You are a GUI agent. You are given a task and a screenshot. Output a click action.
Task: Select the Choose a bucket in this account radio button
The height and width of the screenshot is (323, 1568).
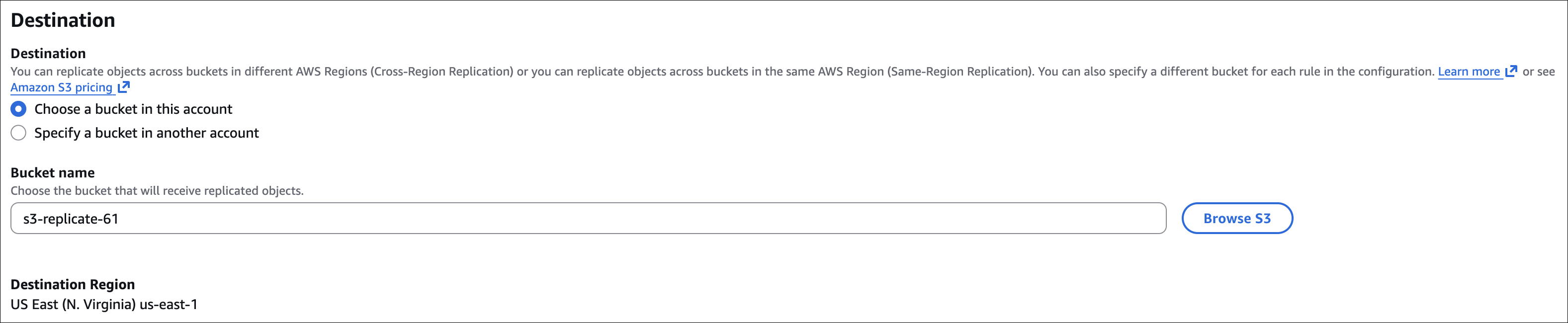[19, 109]
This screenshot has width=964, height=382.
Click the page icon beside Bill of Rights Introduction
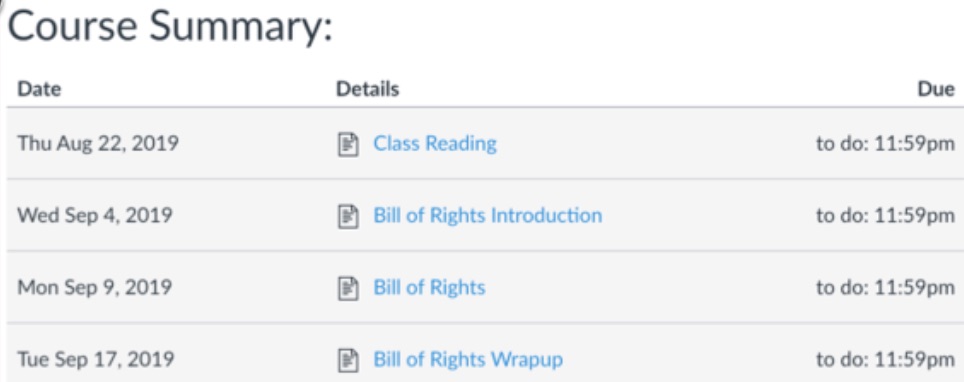coord(348,217)
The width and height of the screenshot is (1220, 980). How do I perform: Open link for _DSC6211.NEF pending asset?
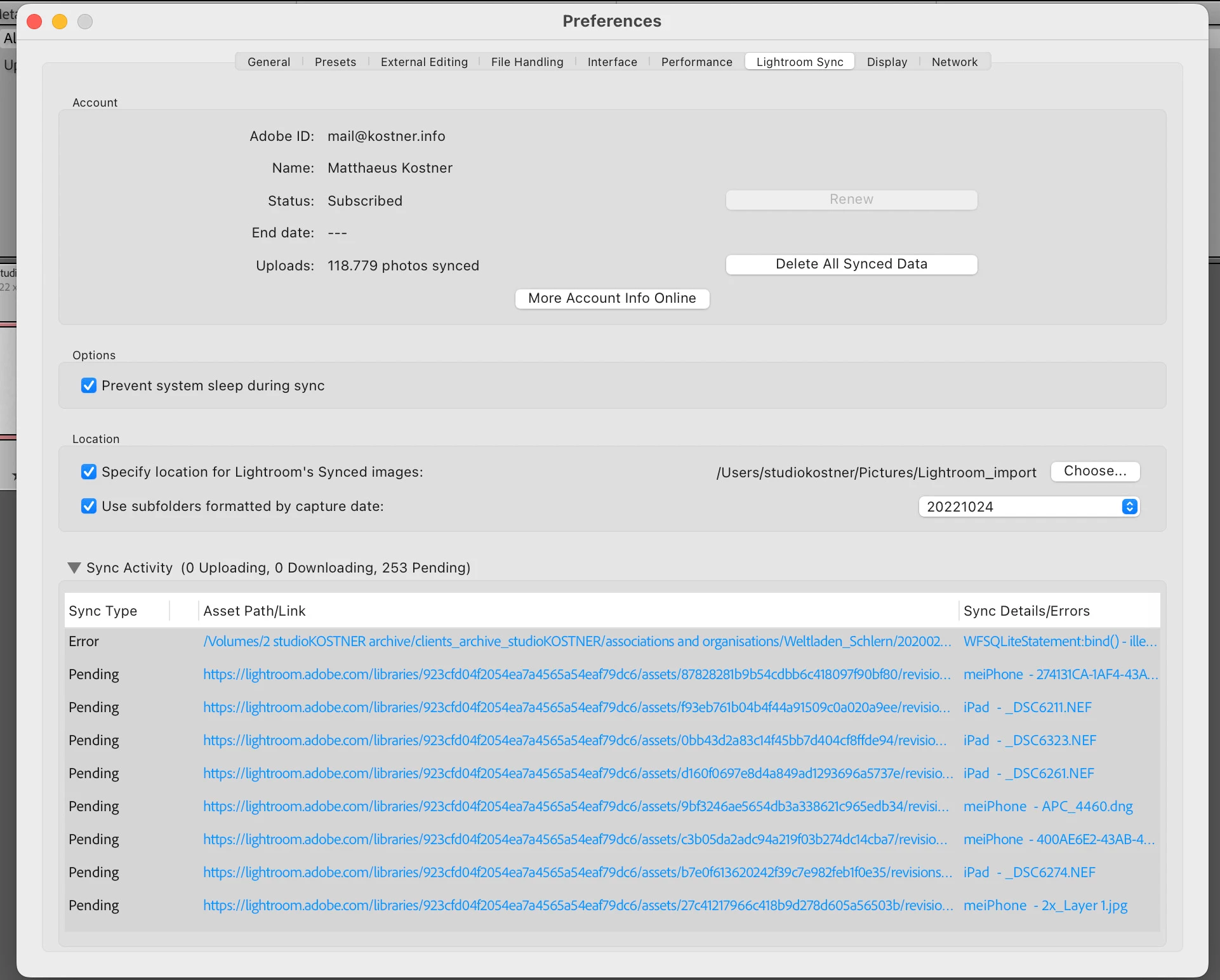(576, 708)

....

*Task to complete*
Retype all of the records above word for word, leaving out the pictures.

*Written answer*
You are a GUI agent. You are given a task and a screenshot. Output a click action.
Task: Select the Choose a bucket in this account radio button
The height and width of the screenshot is (323, 1568).
[19, 109]
This screenshot has width=964, height=382.
Click the page icon beside Bill of Rights Introduction
coord(348,217)
The width and height of the screenshot is (1220, 980). How do I perform: Open link for _DSC6211.NEF pending asset?
(576, 708)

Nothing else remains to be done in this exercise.